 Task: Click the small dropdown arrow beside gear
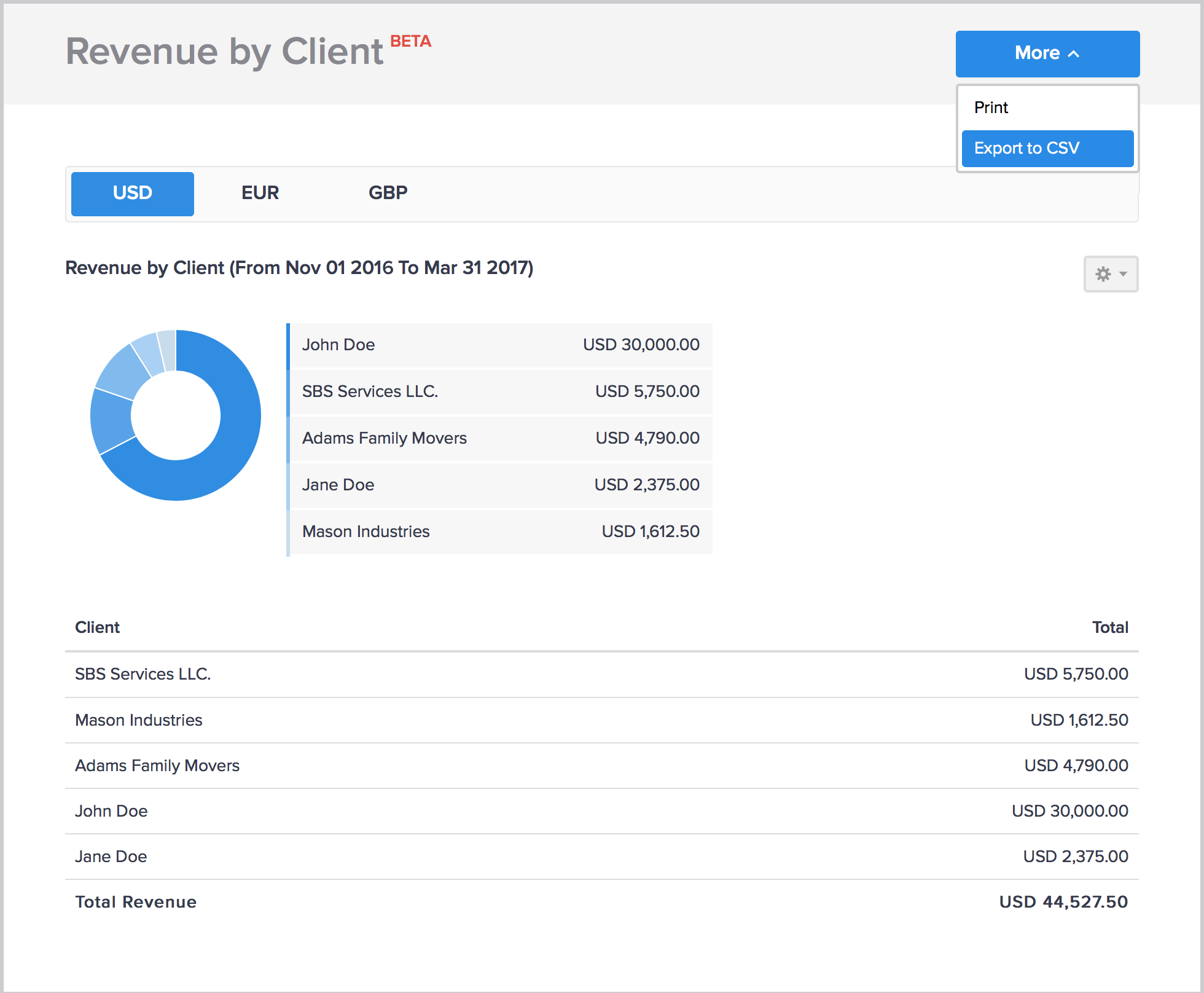pyautogui.click(x=1123, y=274)
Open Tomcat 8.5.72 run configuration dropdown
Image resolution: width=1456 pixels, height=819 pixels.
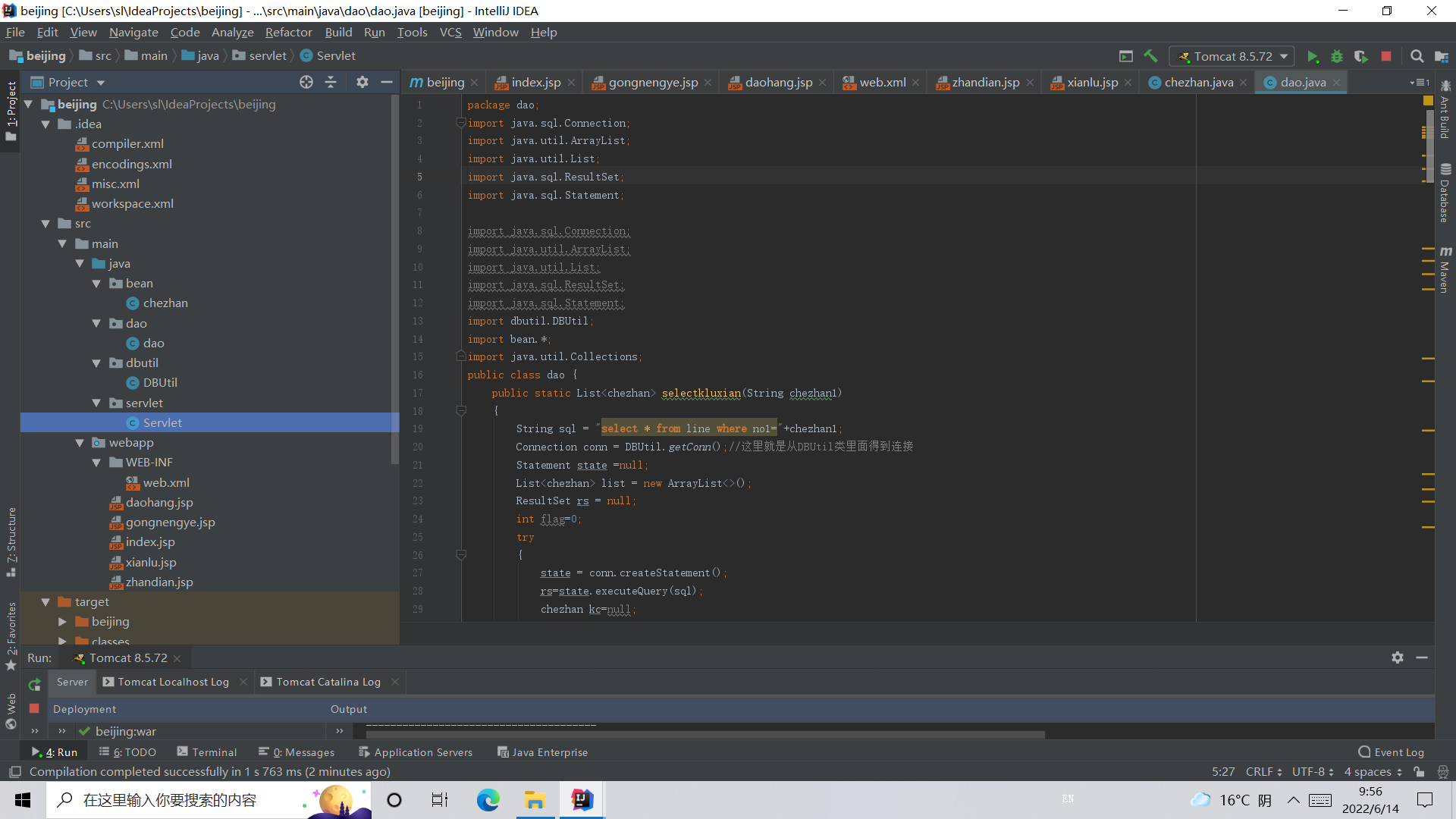click(1233, 57)
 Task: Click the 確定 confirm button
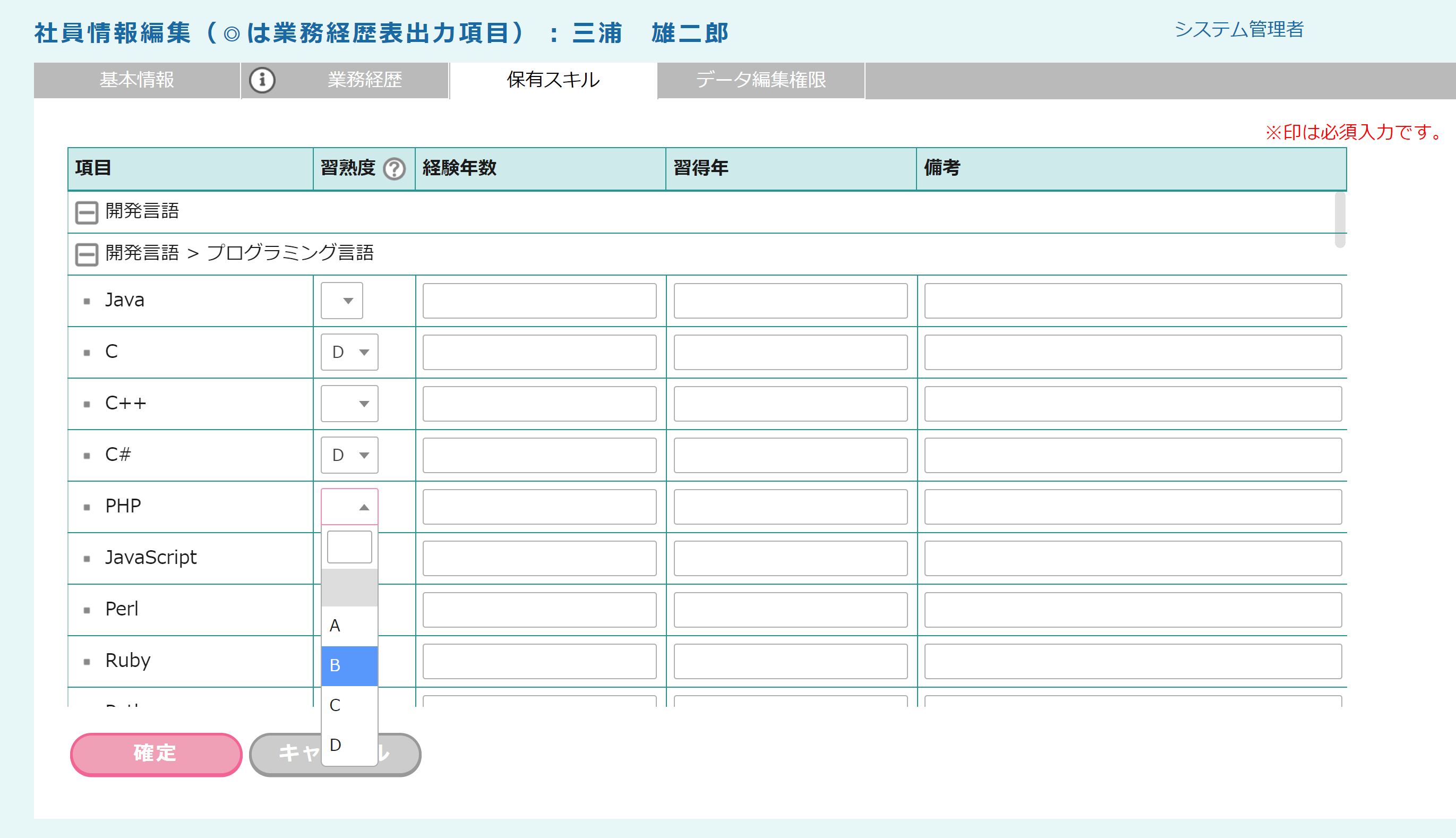point(156,754)
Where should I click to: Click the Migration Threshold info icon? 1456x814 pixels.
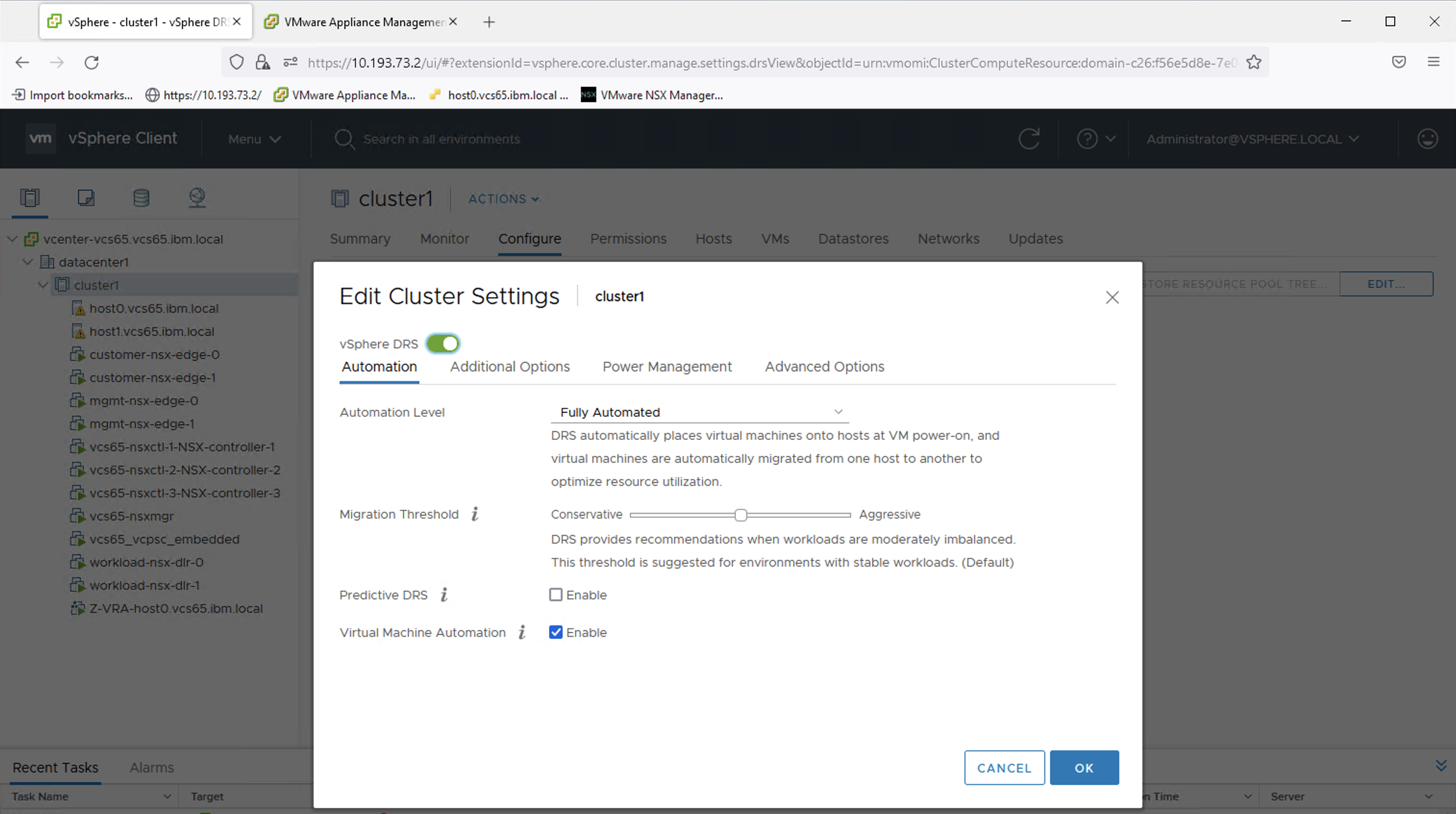pyautogui.click(x=475, y=514)
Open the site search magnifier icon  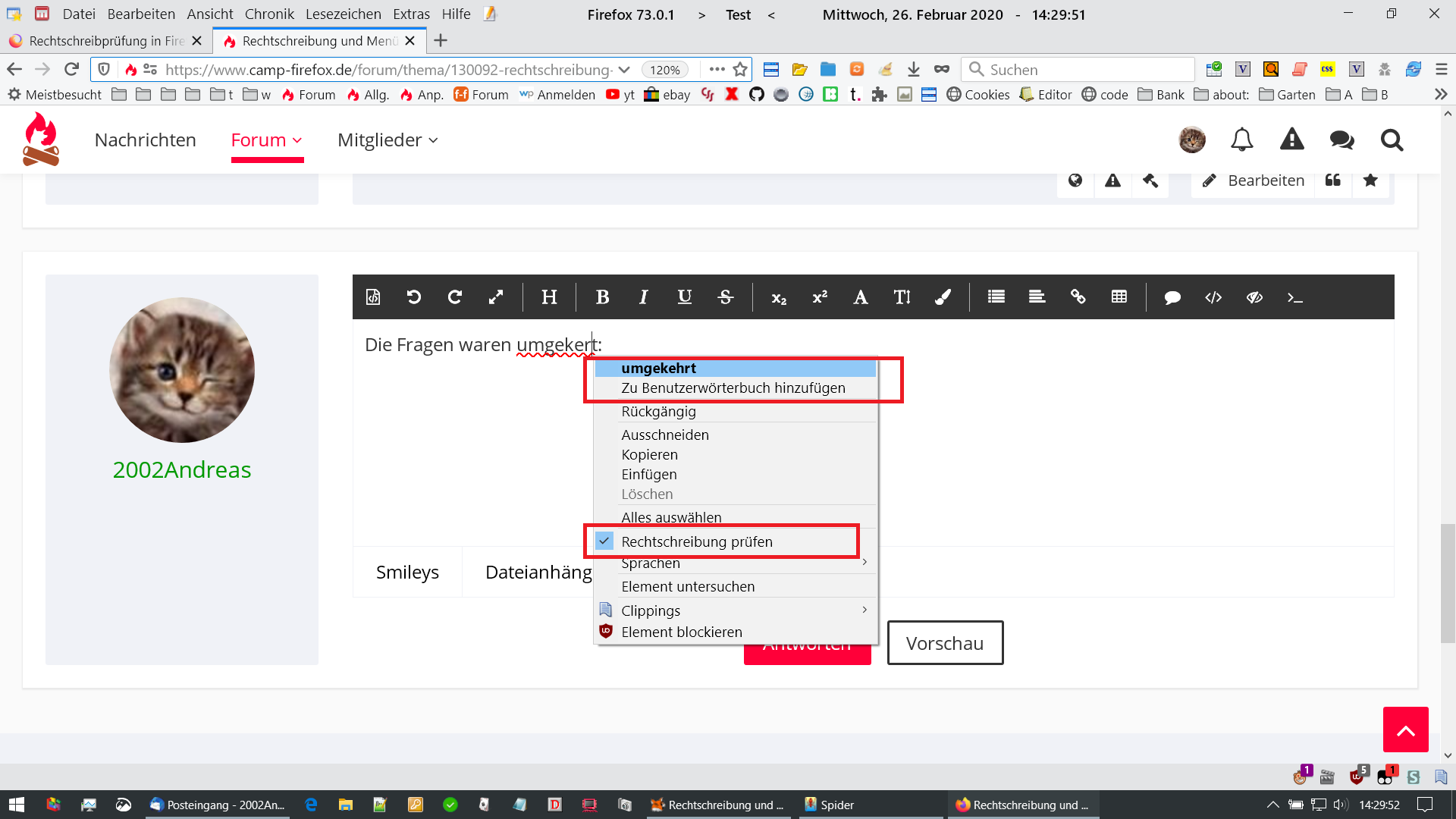(x=1392, y=140)
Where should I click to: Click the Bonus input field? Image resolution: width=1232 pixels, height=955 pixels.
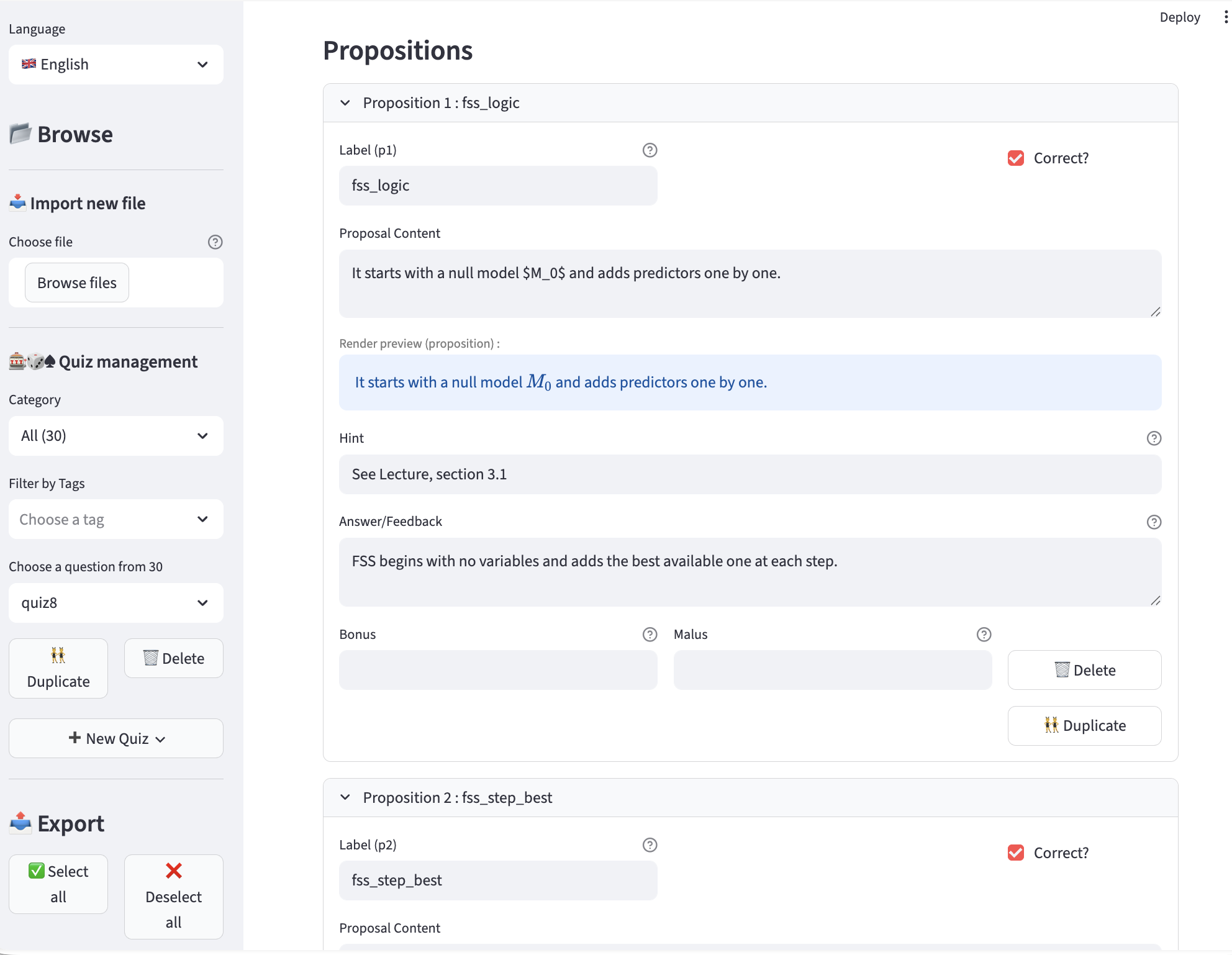(x=498, y=670)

-=-=-=-=-

◆ **REQUIRED ACTION**: Can you quote exactly, and only, the lines from the one containing "Where should I click to: Click the Bonus" through the last line of the records above, keeping both ends and leaving out any pictures?

◆ **EXERCISE RESPONSE**:
Where should I click to: Click the Bonus input field? Image resolution: width=1232 pixels, height=955 pixels.
(x=498, y=670)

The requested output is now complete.